Susan sat on the sofa, snoring in front of a loud television show. If someone turned down the volume, Susan would awaken and complain that she was watching that, dammit, turn it back up!
William wandered around the building, asking if anyone has seen his cat. Grace told me that William’s cat died twenty years ago. Peter lay in his bed all day, the aides alternatively feeding him and changing his diapers.

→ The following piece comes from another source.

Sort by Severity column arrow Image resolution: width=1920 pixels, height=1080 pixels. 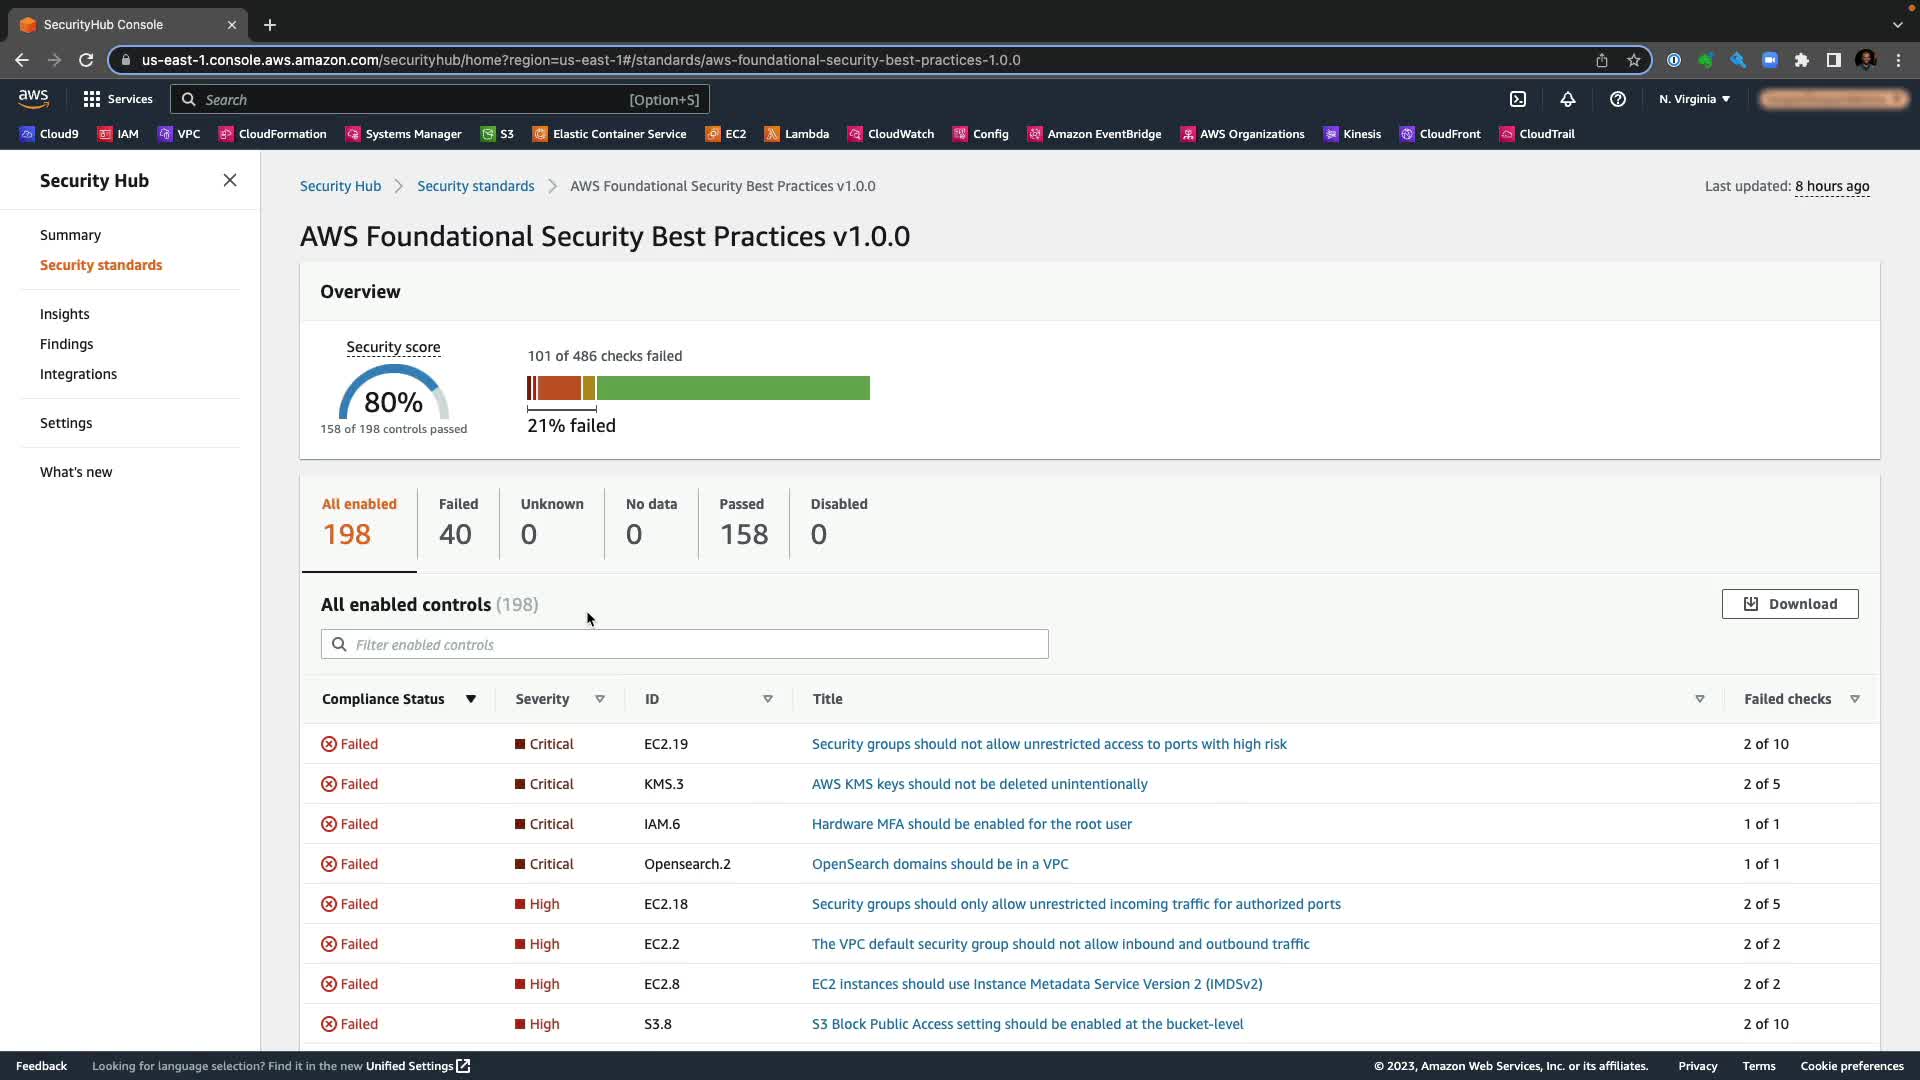[x=600, y=699]
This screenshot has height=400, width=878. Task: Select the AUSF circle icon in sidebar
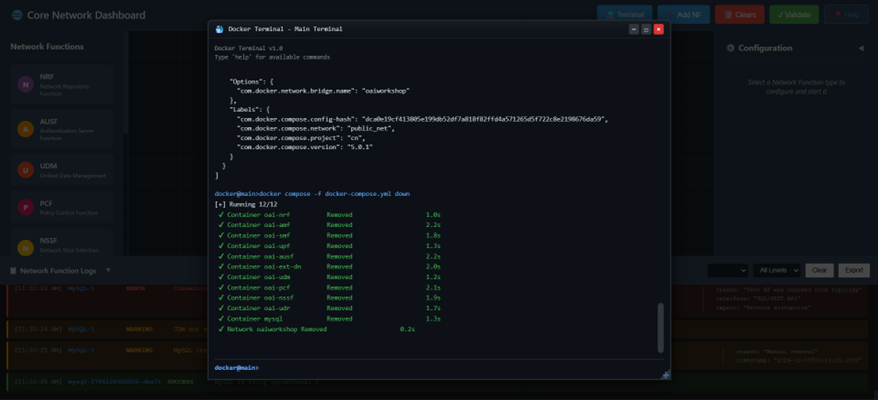[25, 129]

In this environment, I watched Grace withdraw. Without saying so, I knew she did not want to live like the others. She told me she signed an advance directive and Do Not Resuscitate orders. She took to her bed, and refused to eat or drink. I came to visit more often, every other day then. Grace shrunk before my eyes. I wondered if they had snuck Grace out and placed a smaller, frailer resident in her bed. Most of the time, Grace slept. The aides told me since she wasn’t eating or drinking, death would come soon. It took two weeks. One afternoon, Grace opened her eyes, looked at me and said, “You’re so good to me.” I knew she didn’t want to die alone, and I wanted her to know how much I loved her.
The morning of June 21st that year was a sweet sunny one, the air unusually crisp. I woke up to the music of birds chirping, and my very first thought was What a lovely day to die. The call came minutes later, the aides telling me that even though I wasn’t related, they thought I might come visit and they wanted to save me the trip.